Ireland ranked fourth for US investment

IRELAND is now one of the top five most important destinations in the world for the United State’s $29 billion manufacturing investment annually.

Ireland has climbed from eight to become the fourth most important destination for US manufacturers investing overseas, according to a study by Deloitte.

The study, Globalisation Divided? Global Investment Trends of US Manufacturers, found that US FDI to Ireland jumped from $1.26bn in 2001 to $2.25bn in 2003 and the upward trend continues into 2003.

Deloitte head of consulting David Hearn said the findings were consistent with what they had seen over the past year, with further inward investment by groups such as Intel.

“This is very encouraging for Ireland given recent concerns about our competitiveness and is a clear indication that IDA Ireland continues to be a world leader in attracting quality foreign direct investment.” The study found that while US FDI globally dropped by 1% in 2003 to an estimated $29bn, investment in Ireland jumped by 78%.

“Internationally, we are seeing a dramatic slowdown in US direct manufacturing investment into low-wage locations because more firms appear to be outsourcing work to local vendors rather than establishing or acquiring their own operations,” said Mr Hearn.

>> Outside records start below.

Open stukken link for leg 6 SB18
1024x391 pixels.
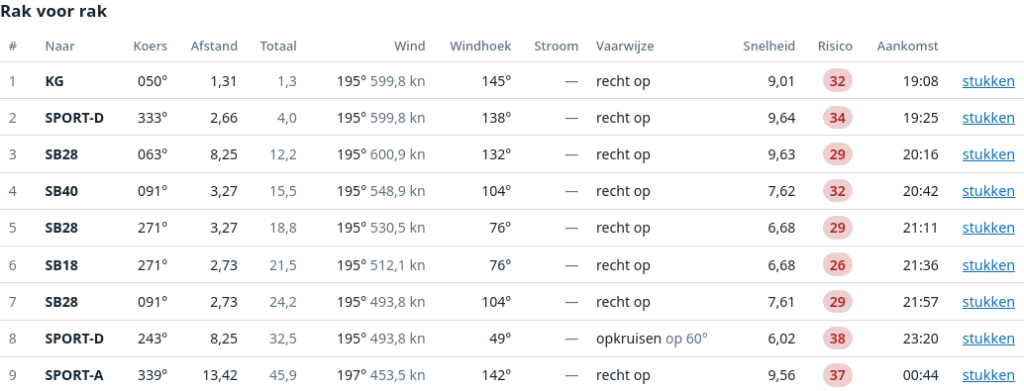pos(988,265)
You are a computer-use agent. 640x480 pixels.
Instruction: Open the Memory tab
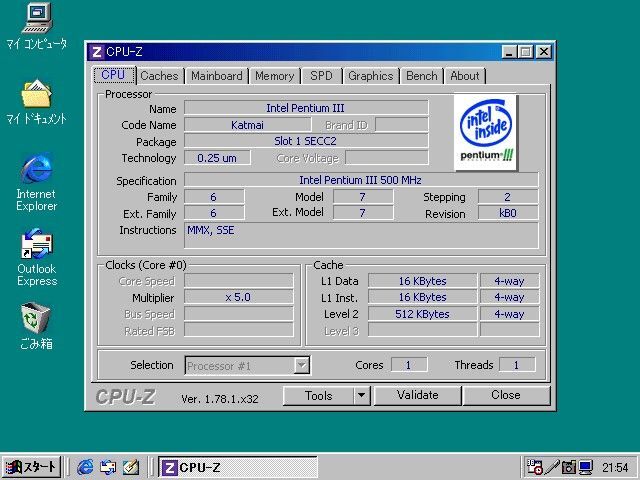(274, 76)
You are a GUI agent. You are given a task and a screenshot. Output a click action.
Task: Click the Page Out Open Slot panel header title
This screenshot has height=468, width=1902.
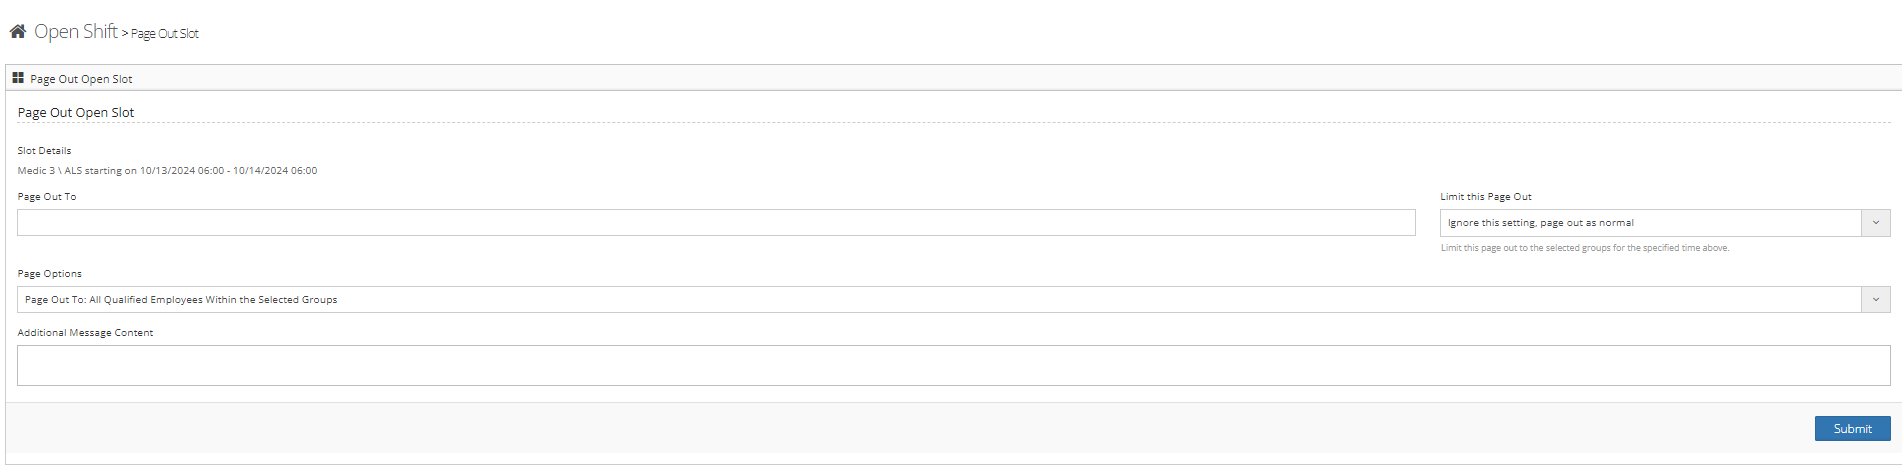point(81,79)
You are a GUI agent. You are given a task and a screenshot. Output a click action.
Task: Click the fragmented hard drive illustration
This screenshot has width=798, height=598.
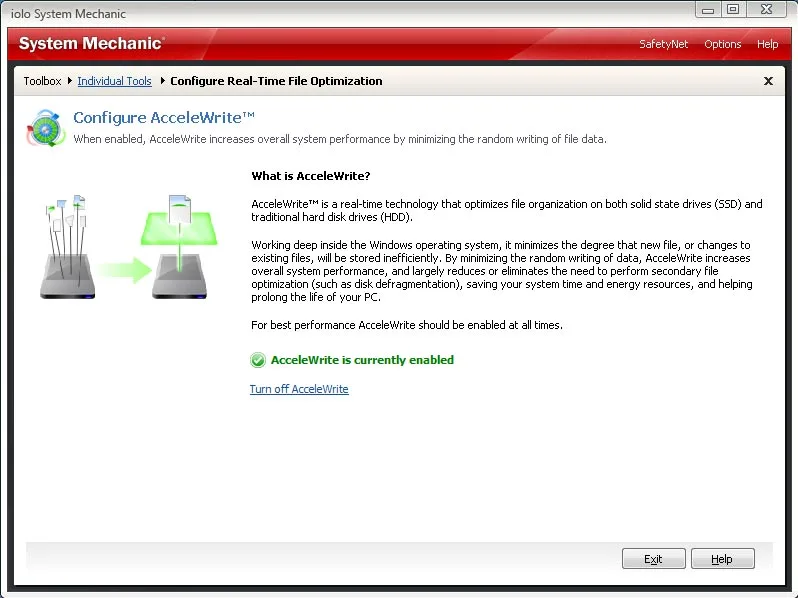tap(67, 247)
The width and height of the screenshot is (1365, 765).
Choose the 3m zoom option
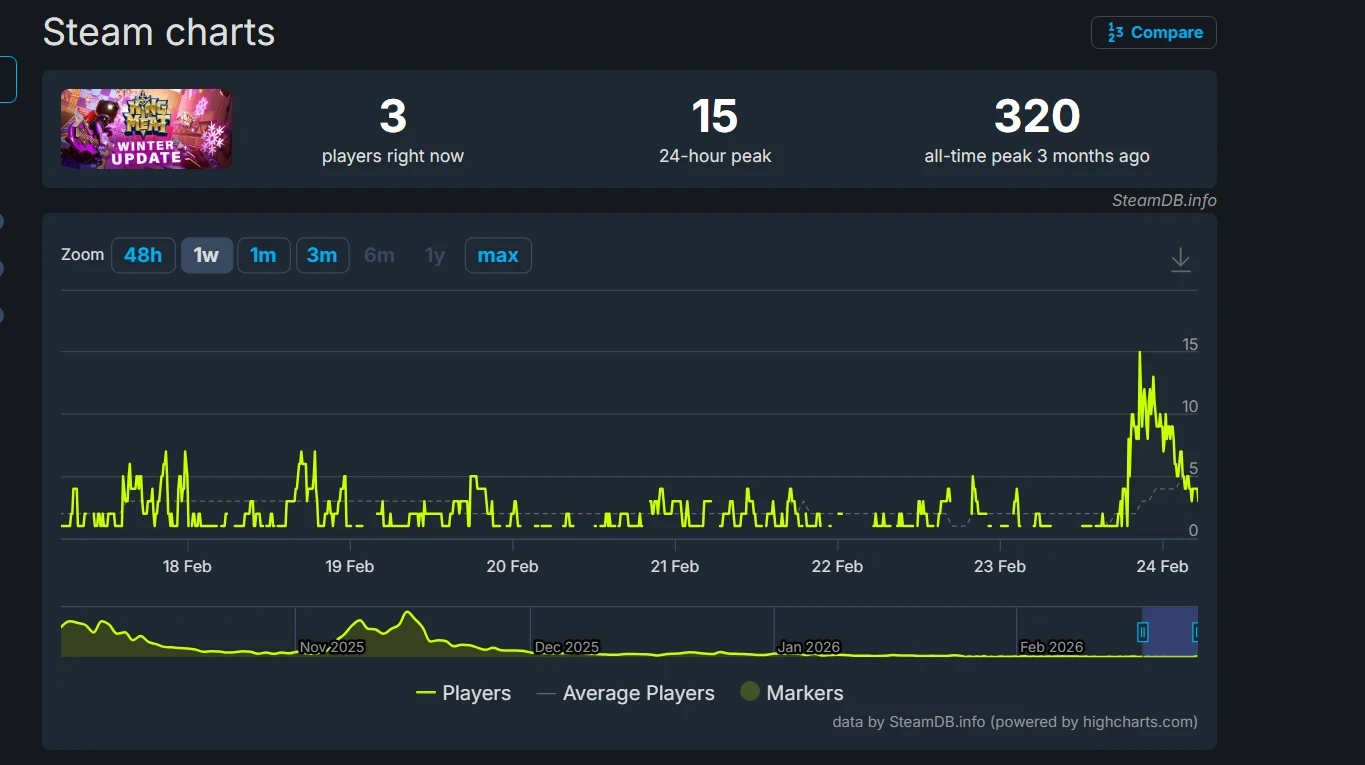(322, 255)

The survey found that Ireland was the ninth most important destination in 1999 but by 2002, Ireland had become the 4th most important destination behind Canada $8.95bn, Britain $6.81bn and the Netherlands $3.79bn. The study indicates the emergence of a “Global Investment Divide” with US manufacturers’ foreign direct investment concentrating in higher-wage countries, such as Ireland, Canada and Britain and outsourcing and partnering being the strategy of choice to source and market in lower-wage, fast-growing economies, such as Brazil, China, India, Korea and Mexico. The authors found that one reason for the dramatic slowdown in manufacturing FDI into low-wage locations may be that companies increasingly are using arm’s length, contractual means to source in those locations, rather than, through green-field investments or acquiring their own facilities, including plants, equipment, distribution facilities, and office buildings.

“The long-term implications for US manufacturing multinationals and their competitiveness in global markets, however, are worth considering. As the hub of global manufacturing is moving towards low-wage nations in general and the Asia-Pacific region, including China in particular, innovation in product and process capabilities and technology is likely to move along as well.